Well, and she was a grown-up now, which was more than you could say for Grandma Hysteria.

Mom—which was to say Commodore Zeffik Lucinda—had gone down Earthside on Elfhive business. She’d left Grandma Hysteria with the keys and the cards and the title, and Syndee sitting tight as Day-Side Manager. According to Mom’s theory of the universe, this meant that Grandma would deal with the big picture and Syndee would cope with the details.

Well. Grandma might’ve saved Elfhive, back in the day, but she was done running it. Not two days into her tenure, she’d turned keys, cards, title, and full responsibility for everything—including the asteroid miners who’d just shipped in for a nice vacay—over to her granddaughter.

“Effty es, kiddoo. You run these digs; you know everything. Me and Monty’re off for a tour!”

“Can’t do it that way now, Grandma,” Syndee’d said, only slightly panicked. She’d known this was going to happen.

“We’ve gotta do it by the rules.”

Hysteria’d frowned, but—

“Sure!

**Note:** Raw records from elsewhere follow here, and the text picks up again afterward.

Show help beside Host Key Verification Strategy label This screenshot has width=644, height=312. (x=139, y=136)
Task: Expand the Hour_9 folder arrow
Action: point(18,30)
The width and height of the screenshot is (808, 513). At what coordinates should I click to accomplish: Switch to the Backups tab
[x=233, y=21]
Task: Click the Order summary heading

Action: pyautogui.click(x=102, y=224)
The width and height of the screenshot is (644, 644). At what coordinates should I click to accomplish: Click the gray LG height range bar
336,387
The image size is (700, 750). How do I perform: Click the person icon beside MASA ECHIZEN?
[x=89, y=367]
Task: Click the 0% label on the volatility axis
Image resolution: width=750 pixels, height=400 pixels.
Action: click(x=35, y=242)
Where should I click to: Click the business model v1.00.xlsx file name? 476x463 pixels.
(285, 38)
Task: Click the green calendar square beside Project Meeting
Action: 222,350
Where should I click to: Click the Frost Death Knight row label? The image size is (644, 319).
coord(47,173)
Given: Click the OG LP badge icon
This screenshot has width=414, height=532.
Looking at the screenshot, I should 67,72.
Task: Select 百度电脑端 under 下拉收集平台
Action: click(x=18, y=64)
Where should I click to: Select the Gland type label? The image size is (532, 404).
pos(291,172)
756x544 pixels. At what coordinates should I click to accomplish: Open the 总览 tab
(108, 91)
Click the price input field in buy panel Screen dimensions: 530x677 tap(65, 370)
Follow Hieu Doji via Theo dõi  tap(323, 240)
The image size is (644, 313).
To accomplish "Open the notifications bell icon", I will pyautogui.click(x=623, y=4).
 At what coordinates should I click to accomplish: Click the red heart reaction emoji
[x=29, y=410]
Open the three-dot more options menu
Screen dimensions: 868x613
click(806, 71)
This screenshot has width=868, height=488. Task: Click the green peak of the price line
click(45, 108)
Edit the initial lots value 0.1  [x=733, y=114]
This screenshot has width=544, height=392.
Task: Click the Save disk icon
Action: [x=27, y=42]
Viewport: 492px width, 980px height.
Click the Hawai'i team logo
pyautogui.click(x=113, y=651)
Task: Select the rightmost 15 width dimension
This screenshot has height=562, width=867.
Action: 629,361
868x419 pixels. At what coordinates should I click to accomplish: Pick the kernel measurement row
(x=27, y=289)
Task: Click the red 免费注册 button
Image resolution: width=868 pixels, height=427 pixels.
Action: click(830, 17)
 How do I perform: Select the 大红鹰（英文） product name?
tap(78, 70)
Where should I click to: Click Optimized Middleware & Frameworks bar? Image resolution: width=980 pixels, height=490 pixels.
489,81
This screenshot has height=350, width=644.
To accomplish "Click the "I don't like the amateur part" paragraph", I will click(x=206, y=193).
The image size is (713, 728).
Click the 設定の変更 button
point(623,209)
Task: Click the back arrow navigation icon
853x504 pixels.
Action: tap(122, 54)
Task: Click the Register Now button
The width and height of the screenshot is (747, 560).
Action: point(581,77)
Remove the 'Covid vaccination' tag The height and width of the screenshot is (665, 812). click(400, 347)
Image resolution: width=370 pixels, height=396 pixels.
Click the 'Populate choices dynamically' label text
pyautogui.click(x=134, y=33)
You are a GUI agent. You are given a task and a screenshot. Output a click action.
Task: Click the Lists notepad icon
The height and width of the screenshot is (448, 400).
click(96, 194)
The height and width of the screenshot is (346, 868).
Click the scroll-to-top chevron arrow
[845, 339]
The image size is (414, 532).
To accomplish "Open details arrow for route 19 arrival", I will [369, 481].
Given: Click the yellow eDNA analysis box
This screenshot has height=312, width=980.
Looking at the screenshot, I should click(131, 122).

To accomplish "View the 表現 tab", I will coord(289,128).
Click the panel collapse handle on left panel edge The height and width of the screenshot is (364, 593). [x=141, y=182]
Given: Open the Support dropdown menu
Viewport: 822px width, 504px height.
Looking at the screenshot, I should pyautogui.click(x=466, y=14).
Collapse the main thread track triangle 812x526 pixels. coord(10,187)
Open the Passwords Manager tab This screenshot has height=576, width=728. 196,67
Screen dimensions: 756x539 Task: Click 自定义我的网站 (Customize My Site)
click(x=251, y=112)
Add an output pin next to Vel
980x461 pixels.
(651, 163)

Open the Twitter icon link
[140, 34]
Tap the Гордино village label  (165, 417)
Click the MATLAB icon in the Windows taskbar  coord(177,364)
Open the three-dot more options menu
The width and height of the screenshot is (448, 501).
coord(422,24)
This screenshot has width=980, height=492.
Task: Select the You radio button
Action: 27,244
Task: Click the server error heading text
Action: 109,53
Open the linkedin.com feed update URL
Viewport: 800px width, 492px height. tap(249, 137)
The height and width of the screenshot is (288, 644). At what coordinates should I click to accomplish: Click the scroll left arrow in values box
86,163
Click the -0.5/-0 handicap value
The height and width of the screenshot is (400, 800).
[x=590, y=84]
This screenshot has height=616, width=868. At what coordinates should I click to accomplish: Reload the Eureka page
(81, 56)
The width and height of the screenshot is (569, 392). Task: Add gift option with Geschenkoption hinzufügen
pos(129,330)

We do the rules.”

Grandma had been chair of the Rule Making Committee. She had a deep respect for rules, which was really kind of touching in an anarchist.

She’d also made sure that there were plenty of loopholes in Elfhive’s Operating Rules, because there was no reason being a damnfool about things.

They’d had the formal Change of Command ceremony, in front of crew and guests, as specified, twelve hours after Grandma’d given her notice, and Syndee’d sat down at the head table as Acting Commodore and Day-Side Manager Lucinda, while Hysteria and Monty ran for their outbound ship.

Elfhive wasn’t big, compared to, say, Earth, but it was big enough, compared to your average spaceship. Her cabin was across the park from Central Ops—not an outrageous distance to walk, but not exactly next cubicle, either.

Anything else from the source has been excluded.